__THINGS TO DO__:
1: Decide whether each statement below agrees with the passage on grading Ivy League leave policies. Answer yes or no for each and quote the deciding words of the passage.
(a) Penn earned the highest grade among the schools.
(b) Yale University received a D.
(c) Penn's policy mentions the reasonable accommodations that the ADA requires.
2: According to the passage on grading Ivy League leave policies, what score and grade did Princeton receive?
3: Carry on the passage on grading Ivy League leave policies, starting after its last sentence.

__TEXT UNDER STUDY__:
--- START ---
For each criterion, the schools received a score of one (problematic), two (room for improvement), or three (best practice), and the scores were then tallied for a total out of 45 points. Each school’s total score was divided by 45 to get a percentage, which was then translated into an academic grade.
Researchers chose to focus on Ivy League schools because of their elite status and the expectation that their policies can set a standard for others to follow.
Penn received a score of 31 out of 45, or a D-plus — the highest of the group. Princeton scored 29 out of 45, a D. The rest of the schools were graded as follows: Brown University (D); Columbia University (D); Cornell University (D-minus); Dartmouth College (F); Harvard University (D-minus); and Yale University (F).
Taking leaves of absence can be important for students with mental illness to focus on recovery and return to campus prepared to handle stress, Heyman said. But “ambiguous, if not discriminatory” policies are allowing universities to impose leaves on students when less drastic alternatives should be tried first.
The Americans With Disabilities Act (ADA) requires universities to make reasonable accommodations for students with mental illness. But many colleges, including Penn, do not mention that in their policies.
--- END ---
__RAW DATA__:
--- START ---
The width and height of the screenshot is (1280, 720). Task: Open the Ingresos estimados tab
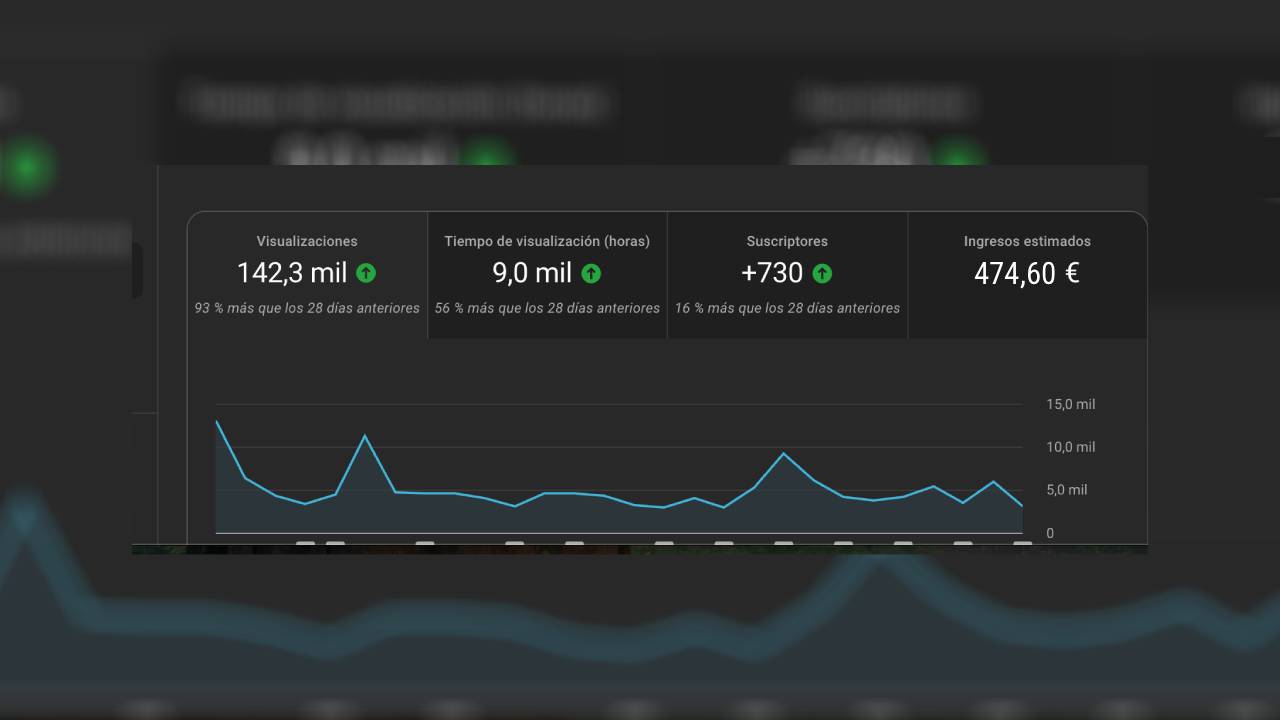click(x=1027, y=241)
--- END ---
__ANSWERS BELOW__:
1:
(a) Yes: "Penn received a score of 31 out of 45, or a D-plus — the highest of the group."
(b) No: "Yale University (F)"
(c) No: "But many colleges, including Penn, do not mention that in their policies."

2: Princeton scored 29 out of 45, which earned a D.

3:
“That is a big deal,” said Shane Owens, a New York-based psychologist who works with college students and young adults. Though he believes colleges should have the right to ask students to leave, they should consider other options first, he said.
In 2014, a student sued Princeton, claiming the school violated the ADA by refusing to provide reasonable accommodations after he attempted suicide. Karen Bower, a co-author on the Ruderman report, is one of the student’s attorneys.
According to the lawsuit, the 20-year-old sophomore, referred to as W.P., had swallowed pills and then walked to the student health center to receive medical attention. When he was released from the hospital, the university told him he needed to take a leave.
W.P. instead asked to live off campus or take a reduced course load. But he was told those conditions would “fundamentally alter the nature of a Princeton education.”
Princeton disputes that narrative.
The lawsuit led the U.S. Department of Justice to review Princeton’s policies. Though it “did not make any findings of noncompliance,” the department asked Princeton to update its policy to better explain options for students with disabilities.
Another shortcoming of Ivy League university policies noted in the report is the use of “community disruption” as grounds for an involuntary leave of absence.
The practice, which is in Penn’s policies but not Princeton’s, can be interpreted very broadly, Heyman said. If a parent requests a wellness check on a student and campus police enter a dorm room to do so, that can be considered a community disruption.
It’s also a legally dubious practice, as a 2007 court case on workplace discrimination found that “conduct resulting from a disability is part of the disability and not a separate basis for termination.”
Owens, the New York psychologist, said the fact that the policy is vague means what really matters is how it’s enforced — something the Ruderman report did not examine.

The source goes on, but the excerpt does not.